→ **Dataset content**

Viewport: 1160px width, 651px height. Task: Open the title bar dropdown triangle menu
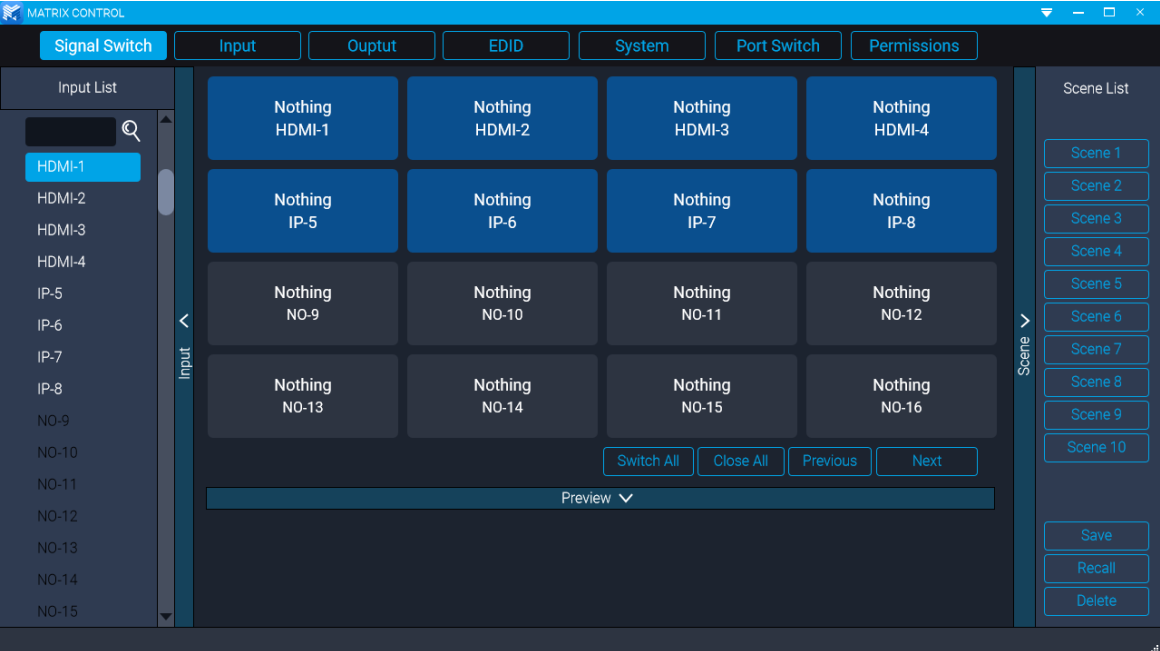pyautogui.click(x=1046, y=13)
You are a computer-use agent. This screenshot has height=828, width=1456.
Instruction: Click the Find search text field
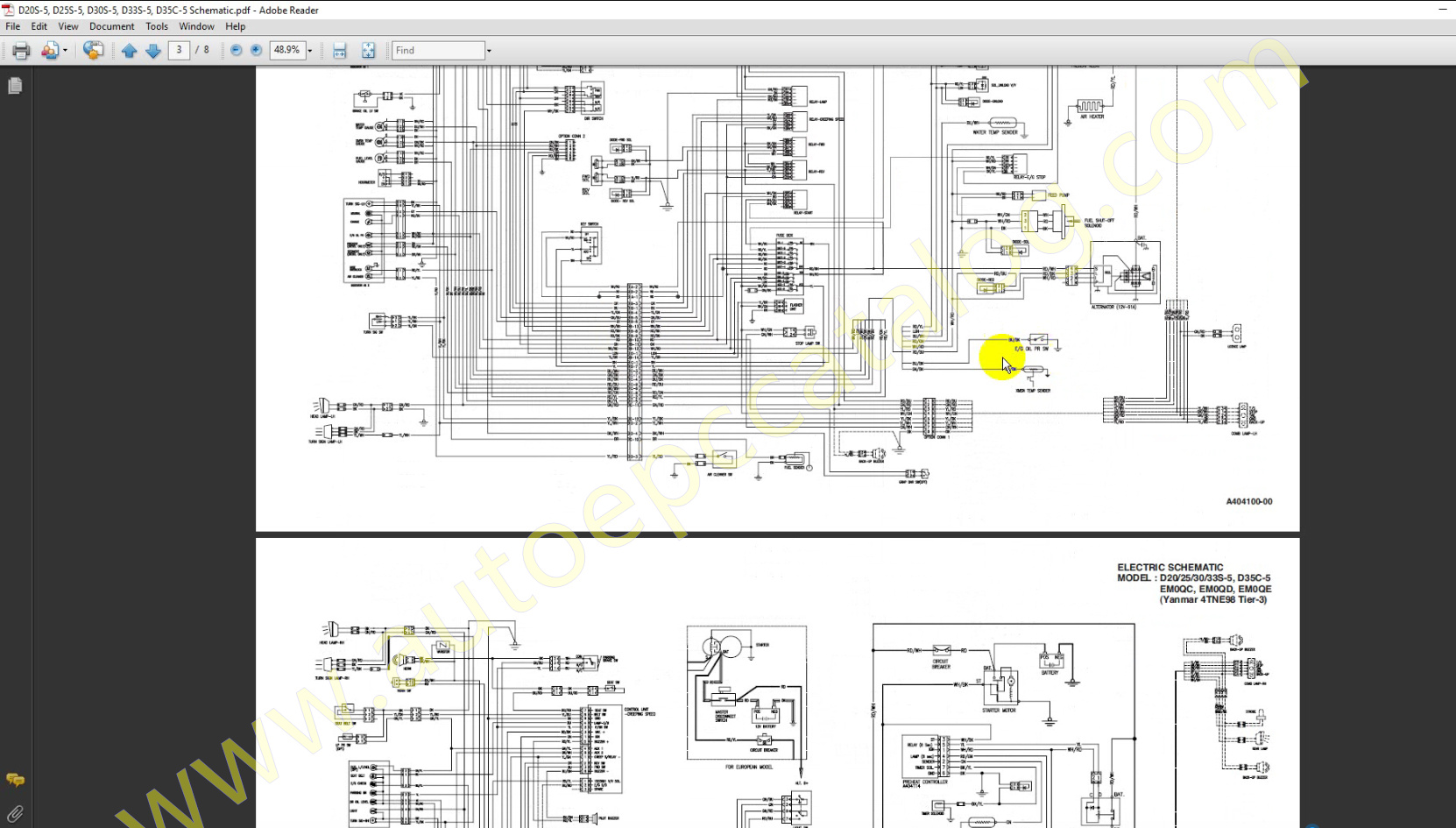pos(437,51)
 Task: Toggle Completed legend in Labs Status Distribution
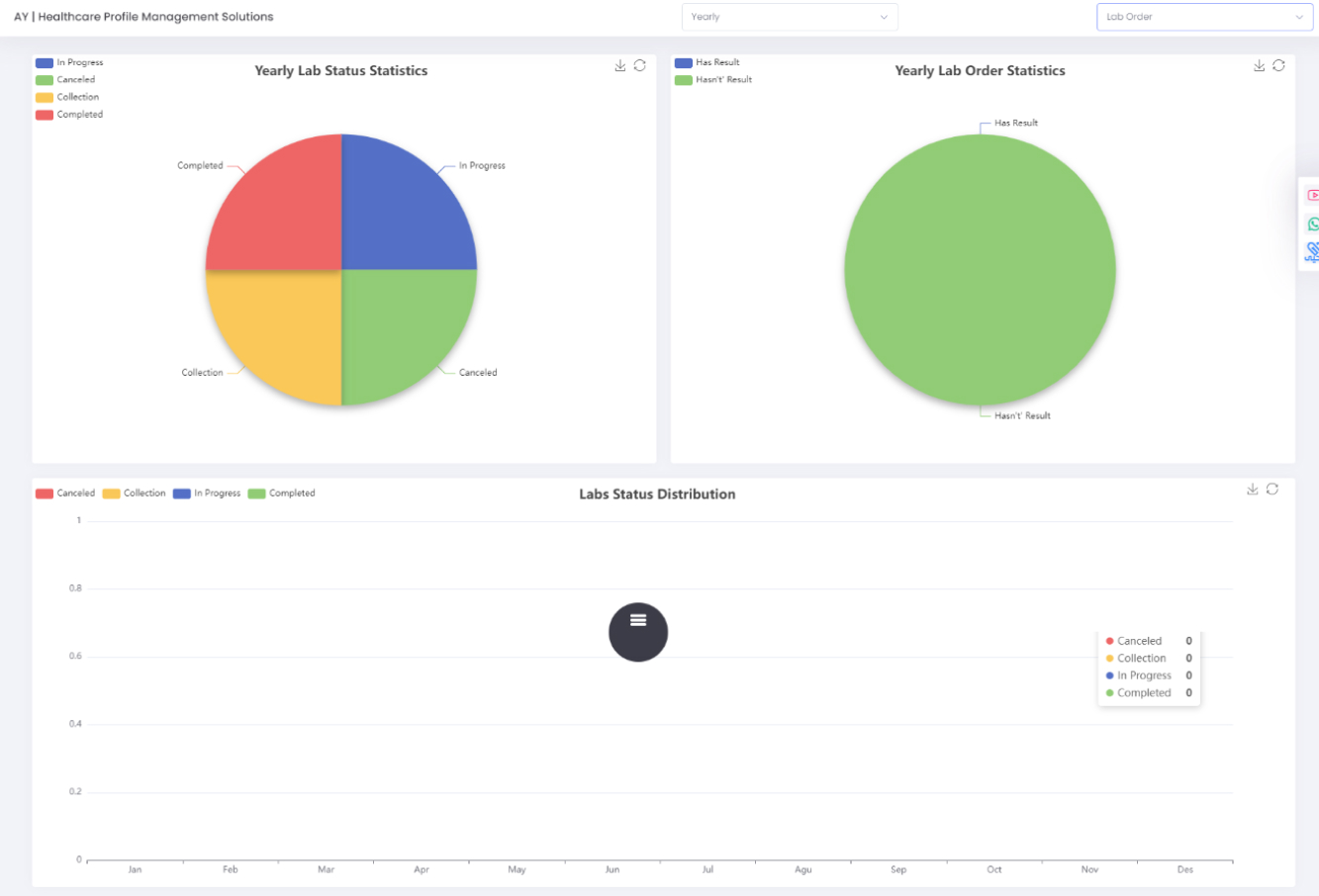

→ **Work order**
Could you write out exactly the lines running from the one with "Instruction: Click the Find search text field" through the last line of the data above, both ends kept, and omit any picture?

→ **Solution**
Instruction: Click the Find search text field
pos(437,51)
 Task: Toggle Completed legend in Labs Status Distribution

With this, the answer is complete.